International Coordination Meeting on the Ancient City of Aleppo, Syria
On 2 – 3 March in Beirut, Lebanon, ICCROM-ATHAR took part in the First International Coordination Meeting by UNESCO for the recovery of Aleppo’s heritage. The meeting brought together Syrian stakeholders and international experts to evaluate damage to historic monuments such as the including the citadel and souk of the Old City of Aleppo to strategize the city’s recovery. The meeting aimed at mapping existing national coordination mechanisms, overview ongoing and planned national and international initiatives, and reflect on a common framework to rehabilitate Aleppo’s cultural heritage. Representatives of the Syrian government, non-governmental organizations, and universities, presented the legal, technical and scientific initiatives undertaken to safeguard Aleppo’s cultural heritage, including damage assessment, documentation, and first-aid measures. Among the main outcomes of the meeting is an action plan of all culture-related recovery efforts.
New York Times Art Tomorrow, Qatar
The third edition of Art for Tomorrow took place from March 10-13, 2017 in Doha, Qatar. The event attracted over 400 world-renowned art and cultural icons and activists from more than 35 countries, such as museum directors, curators, artists, architects, and government officials, as well as corporate and civic leaders. With interviews and solution-oriented discussions facilitated by New York Times journalists, the conference investigated the issues that occupy the territory between art and public life. New boundaries, where and why art follows the rules or challenges them, and art’s role in creating and influencing personal, corporate, urban and national identities were all explored. On the closing day of the conference during “The Past for the Future: Protection of Cultural Legacy – Palmyra” panel, Dr. Zaki Aslan addressed the urgent issue of cultural heritage protection in the Middle East. The panel explored not the question of ‘How can we protect or reconstruct our broken legacies?’, but rather ‘Should we reconstruct at all?’
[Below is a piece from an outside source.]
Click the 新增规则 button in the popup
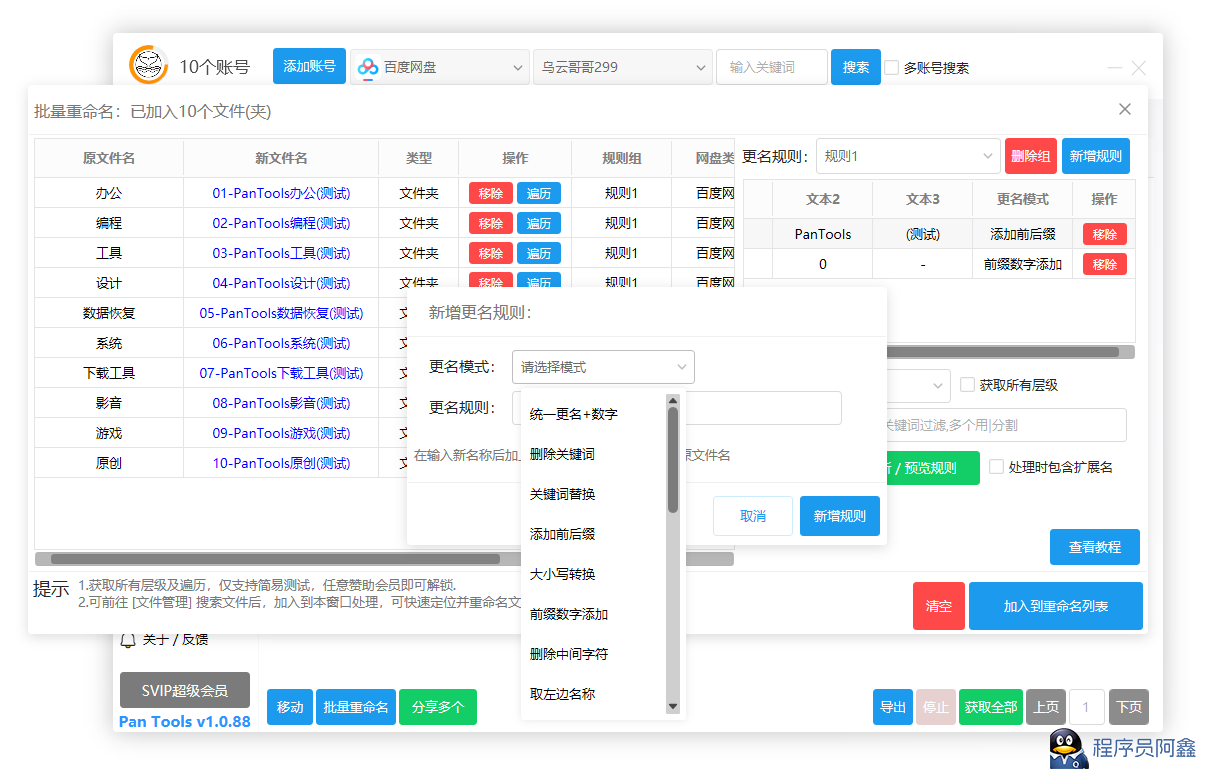 (839, 516)
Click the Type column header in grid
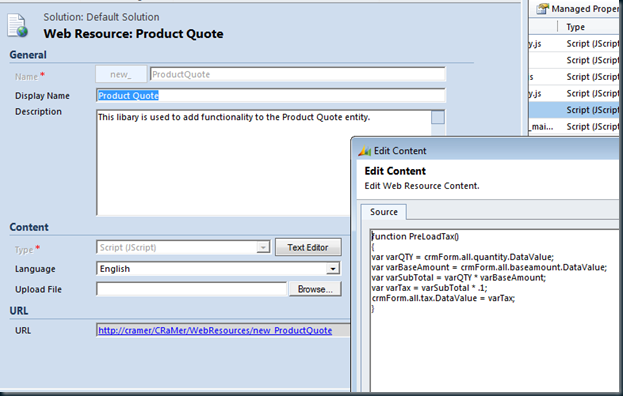 [x=575, y=27]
Architectural and Urban Heritage Observatory in the Arab World, Tunis
From 23 – 24 March, ICCROM-ATHAAR partook in a regional conference organized by ALECSO in Tunis aiming at creating an observatory for the historic cities in the Arab region. The idea of the observatory has emerged in addressing the rising threats to cultural heritage in general, but particularly to historic cities in the Arab World due to ongoing political instability, and the increasing deliberate targeting of cultural heritage properties. The conference included presentations from cities facing the most eminent threats in Iraq, Libya, and Yemen, describing the current situation and challenges professionals are facing in their efforts to protect their cultural heritage. Dr. Aslan presented ICCROM-ATHAR’s work in addressing those challenges in capacity building, professional meetings and symposia, especially in providing consultancy to ICCROM member-states. He also highlighted the importance of the newly established GIS lab in the center premises and its relevance to the creation of this observatory. A foreseen MoU between ALECSO and ICCROM-ATHAR will facilitate cooperation in compiling data for the observatory, and allow data inquiry and research for the benefit of the Arab Region.
Oman Fort Montiring Mission
In Response to the World Heritage Committee‘s (WHC) Decision 40 COM 7B.26, a joint UNESCO-ICOMOS Reactive Monitoring Mission to the Bahla Fort World Heritage Site took place from 6-9 March 2017. The objective of the mission was to assess the current state of conservation of the property and recent and proposed interventions. Such proposals were aimed at rehabilitating and refurbishing the Old Souk, the restoration of the Wall of Bahla, Bahla Market, Sabah Salem Gate, Mausoleum of Shaikh Bin Baraka, and the Alkhair mosque. Moreover, the mission in essence was fact-finding in nature, gathering information and examining the progress of the site’s status and management. Moreover, during the visit, Dr. Aslan together with Mr. Brenden Cassar, UNESCO, as well as ICOMOS expert Dr. Mariana Correia, met with several key stakeholders such as His Excellency Hassan Bin Mohammed bin Ali Al-Lawati, the top Advisor to Oman’s Ministery of Heritage and Culture, and His Excellency the Wali of Bahla. Several recommendations were made and will be part of the reactive monitoring report. These include for example: sending the site’s documentation and its state of conservation to the World Heritage Committee, defining boundaries and buffer zones clearly, establishing a local management office at the site, and devising robust management and conservation plans.